• _Work to complete_
Rewrite the lines starting at the one containing "The height and width of the screenshot is (486, 648)." and ending at the one containing "click(x=527, y=33)", swapping "star" for "flag" and changing nothing else. Give only those lines, without the pictures.

• _Records to process_
···

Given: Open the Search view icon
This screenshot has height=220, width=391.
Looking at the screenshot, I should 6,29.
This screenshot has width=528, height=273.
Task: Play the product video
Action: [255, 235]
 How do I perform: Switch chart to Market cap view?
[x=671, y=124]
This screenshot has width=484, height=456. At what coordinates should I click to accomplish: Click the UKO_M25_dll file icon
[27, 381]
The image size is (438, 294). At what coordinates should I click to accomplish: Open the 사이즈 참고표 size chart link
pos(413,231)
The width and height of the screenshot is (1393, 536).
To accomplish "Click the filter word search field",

···

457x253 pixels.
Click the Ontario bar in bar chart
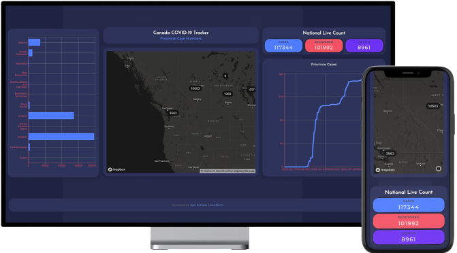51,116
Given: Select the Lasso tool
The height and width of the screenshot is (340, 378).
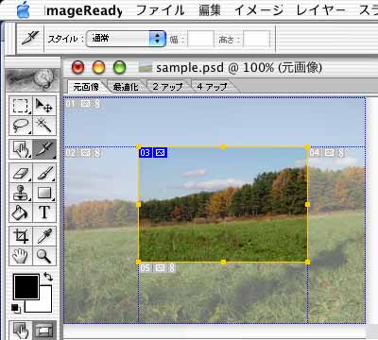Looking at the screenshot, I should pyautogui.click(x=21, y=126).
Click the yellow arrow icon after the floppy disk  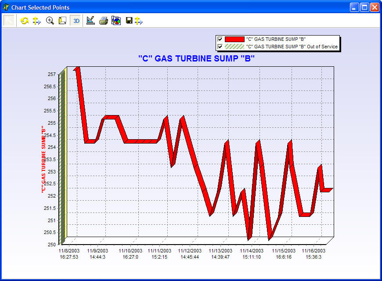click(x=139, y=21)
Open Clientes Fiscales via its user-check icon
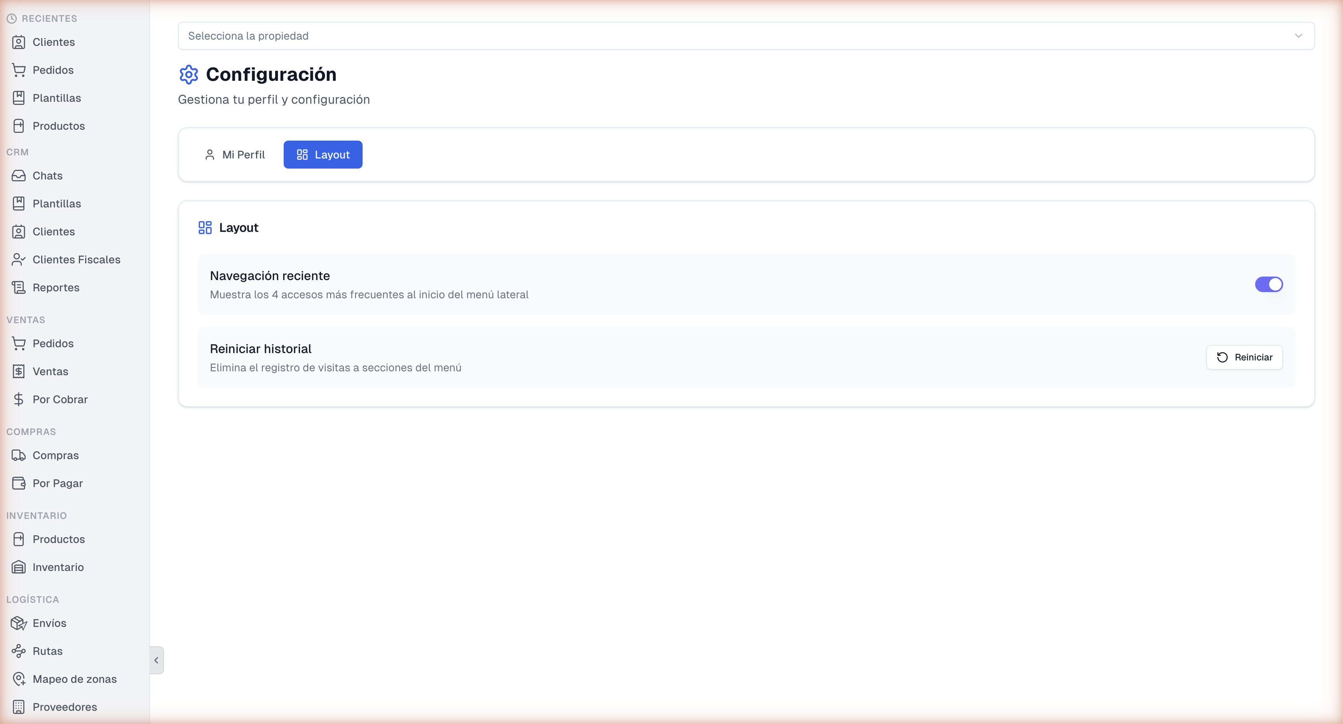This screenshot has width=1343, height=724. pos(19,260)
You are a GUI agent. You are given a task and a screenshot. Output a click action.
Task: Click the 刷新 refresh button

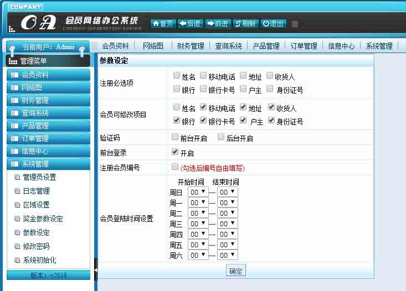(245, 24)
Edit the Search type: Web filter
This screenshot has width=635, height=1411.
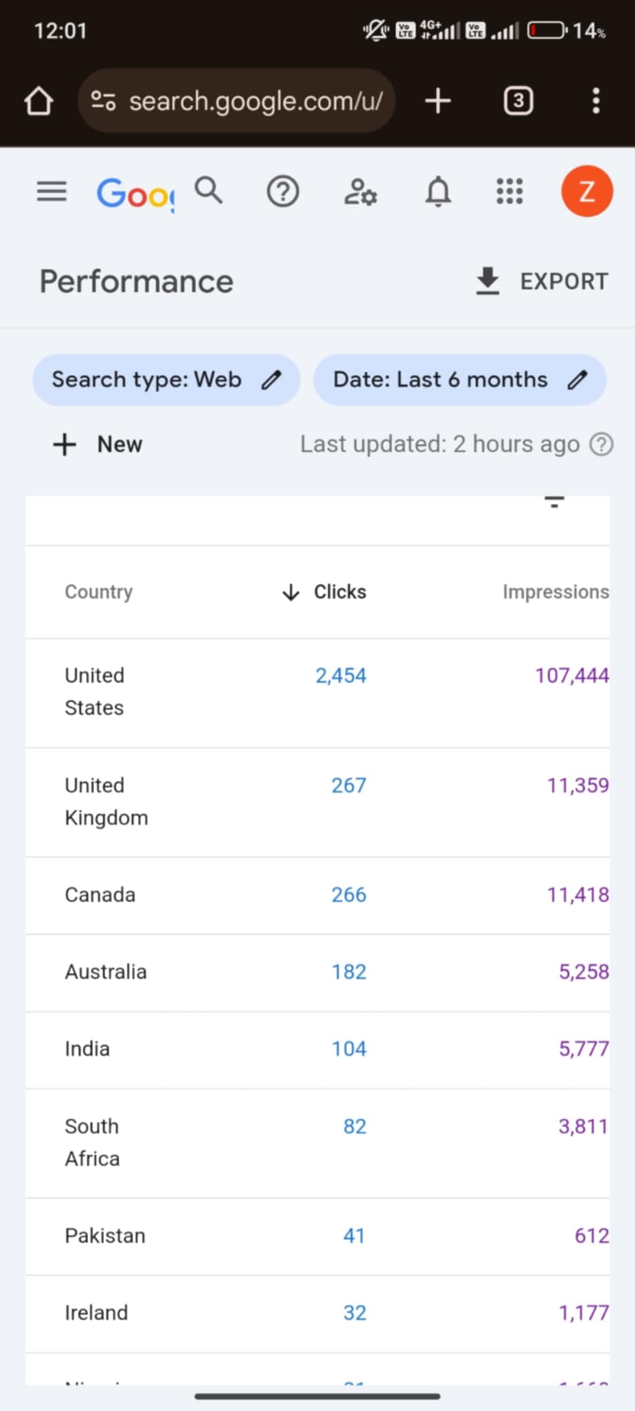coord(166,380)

···

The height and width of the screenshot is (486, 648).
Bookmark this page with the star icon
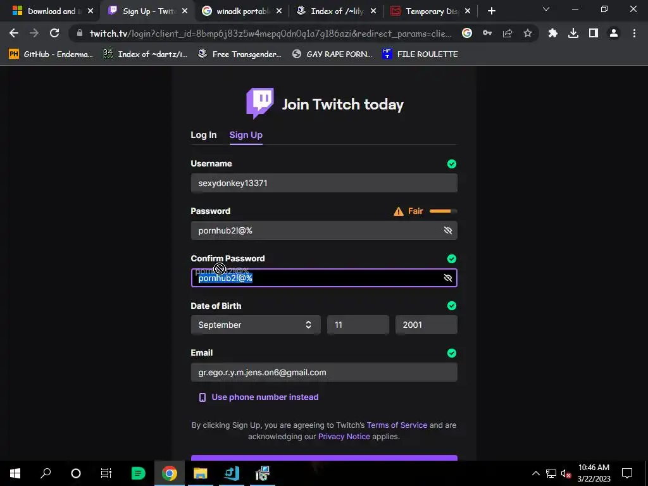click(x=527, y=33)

···

• _Solution to this problem_
The height and width of the screenshot is (486, 648).
Bookmark this page with the flag icon
click(x=527, y=33)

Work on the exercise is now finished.